--- Material provided Enclosed Below ---

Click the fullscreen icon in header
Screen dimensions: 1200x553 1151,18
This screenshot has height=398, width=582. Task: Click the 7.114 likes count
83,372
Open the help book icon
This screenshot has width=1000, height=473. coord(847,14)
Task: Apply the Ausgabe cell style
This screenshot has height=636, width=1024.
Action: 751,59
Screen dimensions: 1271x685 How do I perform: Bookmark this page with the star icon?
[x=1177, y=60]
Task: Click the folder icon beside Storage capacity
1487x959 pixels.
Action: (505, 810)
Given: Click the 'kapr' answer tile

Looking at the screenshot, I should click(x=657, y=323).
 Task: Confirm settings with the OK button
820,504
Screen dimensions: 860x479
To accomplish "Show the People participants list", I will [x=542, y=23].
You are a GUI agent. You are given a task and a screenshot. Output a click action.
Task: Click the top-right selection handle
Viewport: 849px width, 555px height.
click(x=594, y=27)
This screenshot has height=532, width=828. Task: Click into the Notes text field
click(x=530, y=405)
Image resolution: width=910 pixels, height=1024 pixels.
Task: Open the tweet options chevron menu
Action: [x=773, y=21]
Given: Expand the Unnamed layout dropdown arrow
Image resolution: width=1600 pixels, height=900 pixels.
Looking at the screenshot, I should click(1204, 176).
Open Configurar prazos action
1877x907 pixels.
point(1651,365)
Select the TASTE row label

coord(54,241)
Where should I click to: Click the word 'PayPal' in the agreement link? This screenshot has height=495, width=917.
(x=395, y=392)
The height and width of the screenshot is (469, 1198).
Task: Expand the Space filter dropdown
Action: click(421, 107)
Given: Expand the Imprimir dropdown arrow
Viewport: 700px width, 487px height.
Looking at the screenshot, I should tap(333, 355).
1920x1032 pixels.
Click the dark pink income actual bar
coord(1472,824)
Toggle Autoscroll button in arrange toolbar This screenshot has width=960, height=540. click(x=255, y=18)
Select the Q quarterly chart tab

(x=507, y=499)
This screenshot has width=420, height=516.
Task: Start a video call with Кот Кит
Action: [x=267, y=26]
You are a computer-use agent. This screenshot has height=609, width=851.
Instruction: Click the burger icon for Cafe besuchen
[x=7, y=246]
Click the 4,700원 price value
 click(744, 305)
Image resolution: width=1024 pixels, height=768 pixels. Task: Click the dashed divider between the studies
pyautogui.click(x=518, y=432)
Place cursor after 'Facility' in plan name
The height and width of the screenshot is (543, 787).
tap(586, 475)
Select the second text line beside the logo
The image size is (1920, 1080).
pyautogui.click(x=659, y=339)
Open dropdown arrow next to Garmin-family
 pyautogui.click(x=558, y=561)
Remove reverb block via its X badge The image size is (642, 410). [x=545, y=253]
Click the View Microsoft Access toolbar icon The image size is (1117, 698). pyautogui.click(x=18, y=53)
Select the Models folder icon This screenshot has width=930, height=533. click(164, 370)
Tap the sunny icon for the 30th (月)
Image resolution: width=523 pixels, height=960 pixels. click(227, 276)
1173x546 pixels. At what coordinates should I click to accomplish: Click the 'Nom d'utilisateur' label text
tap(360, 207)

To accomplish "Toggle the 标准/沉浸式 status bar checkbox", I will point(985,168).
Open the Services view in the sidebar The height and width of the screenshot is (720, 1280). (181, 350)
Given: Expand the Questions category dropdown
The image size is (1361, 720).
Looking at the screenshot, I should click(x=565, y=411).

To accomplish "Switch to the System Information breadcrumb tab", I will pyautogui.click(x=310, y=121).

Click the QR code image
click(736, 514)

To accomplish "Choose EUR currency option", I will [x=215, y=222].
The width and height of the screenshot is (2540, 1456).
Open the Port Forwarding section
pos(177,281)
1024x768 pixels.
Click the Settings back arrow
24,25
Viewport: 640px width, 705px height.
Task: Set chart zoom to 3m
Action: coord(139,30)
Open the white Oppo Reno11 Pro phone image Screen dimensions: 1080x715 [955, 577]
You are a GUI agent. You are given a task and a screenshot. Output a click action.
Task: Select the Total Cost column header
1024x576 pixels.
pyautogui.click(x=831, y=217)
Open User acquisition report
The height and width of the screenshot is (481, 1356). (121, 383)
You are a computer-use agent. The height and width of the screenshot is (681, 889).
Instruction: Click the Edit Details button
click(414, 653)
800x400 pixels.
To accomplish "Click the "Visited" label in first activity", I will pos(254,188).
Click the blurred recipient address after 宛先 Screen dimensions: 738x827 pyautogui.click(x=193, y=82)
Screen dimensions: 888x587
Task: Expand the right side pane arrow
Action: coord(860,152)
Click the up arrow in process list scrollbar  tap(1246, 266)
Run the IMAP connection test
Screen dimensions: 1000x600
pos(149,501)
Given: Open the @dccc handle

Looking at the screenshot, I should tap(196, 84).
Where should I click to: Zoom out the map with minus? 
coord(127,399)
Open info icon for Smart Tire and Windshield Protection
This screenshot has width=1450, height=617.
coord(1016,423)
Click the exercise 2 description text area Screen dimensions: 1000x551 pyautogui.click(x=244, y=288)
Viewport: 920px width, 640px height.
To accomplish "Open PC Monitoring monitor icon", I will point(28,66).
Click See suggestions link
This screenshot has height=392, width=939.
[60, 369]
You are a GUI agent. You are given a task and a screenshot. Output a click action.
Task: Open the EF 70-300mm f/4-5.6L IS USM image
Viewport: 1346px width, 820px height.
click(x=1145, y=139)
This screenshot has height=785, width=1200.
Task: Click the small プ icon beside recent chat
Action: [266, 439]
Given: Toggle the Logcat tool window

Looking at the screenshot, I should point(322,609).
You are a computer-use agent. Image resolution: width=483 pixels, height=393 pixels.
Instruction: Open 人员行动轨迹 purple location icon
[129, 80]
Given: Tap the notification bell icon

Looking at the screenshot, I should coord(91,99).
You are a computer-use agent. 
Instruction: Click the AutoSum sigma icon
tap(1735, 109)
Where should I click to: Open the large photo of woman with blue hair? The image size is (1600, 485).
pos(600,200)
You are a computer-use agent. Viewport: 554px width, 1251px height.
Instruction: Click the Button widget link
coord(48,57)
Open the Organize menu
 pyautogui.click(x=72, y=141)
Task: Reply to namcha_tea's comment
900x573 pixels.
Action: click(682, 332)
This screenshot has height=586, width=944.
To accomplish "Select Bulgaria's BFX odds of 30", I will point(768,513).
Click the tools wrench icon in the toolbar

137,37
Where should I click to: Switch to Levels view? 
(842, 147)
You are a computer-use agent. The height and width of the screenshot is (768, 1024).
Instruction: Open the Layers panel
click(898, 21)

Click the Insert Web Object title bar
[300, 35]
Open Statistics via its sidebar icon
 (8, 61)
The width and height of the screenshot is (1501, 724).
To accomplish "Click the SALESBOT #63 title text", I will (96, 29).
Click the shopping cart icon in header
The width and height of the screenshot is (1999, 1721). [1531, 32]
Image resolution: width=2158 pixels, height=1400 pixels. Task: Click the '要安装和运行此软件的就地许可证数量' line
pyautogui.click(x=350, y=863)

--- End of Enclosed Material provided ---

> _What this task involves_
Where does the string "computer" occur in the data above? Copy every line that holds it.

> _Answer space_
You are a computer-use agent. This screenshot has height=609, width=851.
You are a computer-use agent. The height and width of the screenshot is (681, 889).
You are a computer-use agent. Image resolution: width=483 pixels, height=393 pixels.
You are a computer-use agent. 
You are a computer-use agent. Viewport: 554px width, 1251px height.
You are a computer-use agent. The height and width of the screenshot is (768, 1024).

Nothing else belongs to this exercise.